後年・ピアノ教室の先生インタビュー
♦︎後年・ピアノ教室の先生インタビュー
「ええ、光くんのことはよく覚えていますよ。もう二十年以上前のことですが、はっきりと」
当時の講師は懐かしさと少しの笑みを浮かべて語った。
「彼がまだ小学生で、教室に入ってきた頃です。女の子ばかりの中に、ぽつんと男の子が一人。珍しいでしょう? だから、みんな気になって仕方がなかった。
最初は“話しかけたい”気持ちの裏返しで、からかうようなことを言ったり、冗談を言ったりしていたんです。 でも……その好奇心が、いつの間にか行きすぎてしまった。 わざと間違えさせたり、楽譜を隠したり。あの日は、ついに楽譜を破いてしまった」
先生は静かに首を振る。
「光くんは何も言わず、破れた紙を丸めてゴミ箱に捨てました。 “もうやめてもいい”とでも言いたげに、あのときの彼は珍しく肩を落としていた。

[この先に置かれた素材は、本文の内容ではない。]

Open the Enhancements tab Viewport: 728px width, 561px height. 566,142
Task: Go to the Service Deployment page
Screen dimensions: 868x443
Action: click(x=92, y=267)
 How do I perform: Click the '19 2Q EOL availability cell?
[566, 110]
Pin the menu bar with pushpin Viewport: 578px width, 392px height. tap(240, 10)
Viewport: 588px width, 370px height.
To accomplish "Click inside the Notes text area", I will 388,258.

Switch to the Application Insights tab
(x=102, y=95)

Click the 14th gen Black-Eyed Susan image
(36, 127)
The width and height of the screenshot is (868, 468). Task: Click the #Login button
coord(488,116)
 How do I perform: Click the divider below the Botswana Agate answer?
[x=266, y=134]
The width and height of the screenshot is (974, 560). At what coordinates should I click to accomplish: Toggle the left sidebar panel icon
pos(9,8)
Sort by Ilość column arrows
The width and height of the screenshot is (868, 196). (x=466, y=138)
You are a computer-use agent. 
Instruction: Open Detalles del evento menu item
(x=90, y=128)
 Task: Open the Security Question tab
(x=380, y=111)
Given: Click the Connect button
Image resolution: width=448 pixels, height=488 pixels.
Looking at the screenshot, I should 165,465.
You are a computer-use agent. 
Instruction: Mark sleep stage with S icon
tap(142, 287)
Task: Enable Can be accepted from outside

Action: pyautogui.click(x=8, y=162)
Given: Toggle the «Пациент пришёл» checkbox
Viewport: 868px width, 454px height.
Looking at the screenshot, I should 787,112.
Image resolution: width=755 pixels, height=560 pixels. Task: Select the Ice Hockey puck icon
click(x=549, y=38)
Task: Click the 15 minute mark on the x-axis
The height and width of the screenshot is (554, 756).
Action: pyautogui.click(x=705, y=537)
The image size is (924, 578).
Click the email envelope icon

けれど翌日――雪ちゃんがその楽譜を直して持ってきたんです。 セロテープだらけで、不格好でしたが……子どもなりに、必死に“繋ぎ止めたい”と思ったんでしょう。
光くんはそっけなく『もうちょい続けてやるか』なんて言ってましたが、私はそのとき、彼の表情がふっと緩んだのを見逃しませんでした。 あの瞬間に“続ける”と決めたんです」
先生は遠い目をして言葉を継ぐ。
「当時はただの子ども同士の出来事にしか見えませんでした。 ですが今思えば……あれこそが、彼の代表曲の原点だったんです。
幼い日の“きらきら星”。 小さな声と、小さな伴奏。 それが、のちに世界を揺るがす音楽の芽だった。
小さな勇気と、ほんの一言の“もうちょい続けるか”。 その積み重ねが、やがて世界に響く歌になった。 奇跡としか言いようがありませんね」
⸻
――この出来事は、ふたりの関係を静かに変えていった。
破れた楽譜を直して差し出した雪。
その小さな勇気は、光の心にいつまでも残る “特別な線” を引いた。
この日を境に、ふたりはただの幼なじみではなく、
お互いを支え合う存在へと変わりはじめる。
そして月日は流れ、中学生になるころ――。
光はついに配信を始める。
それまで彼の才能に気づけたのは、
同じ学校に通う子どもたちや、教室にいた大人たちだけだった。
けれど配信という形で世界に音を届けた瞬間、状況は一変する。
育った街の外へ。
まったく面識のない誰かへ。
光の音は、画面の向こう側へと届き、
“閉じた場所の中の天才”が、急速に世界へ広まりはじめた。
そして――その広がりの中で、
光の音に惹かれ、その才能を支えたいと願う仲間たちが、
一人、また一人と現れるようになっていく。
光の才能が、育った街から世界へ解き放たれるその未来は――
もう、すぐそこまで迫っていた。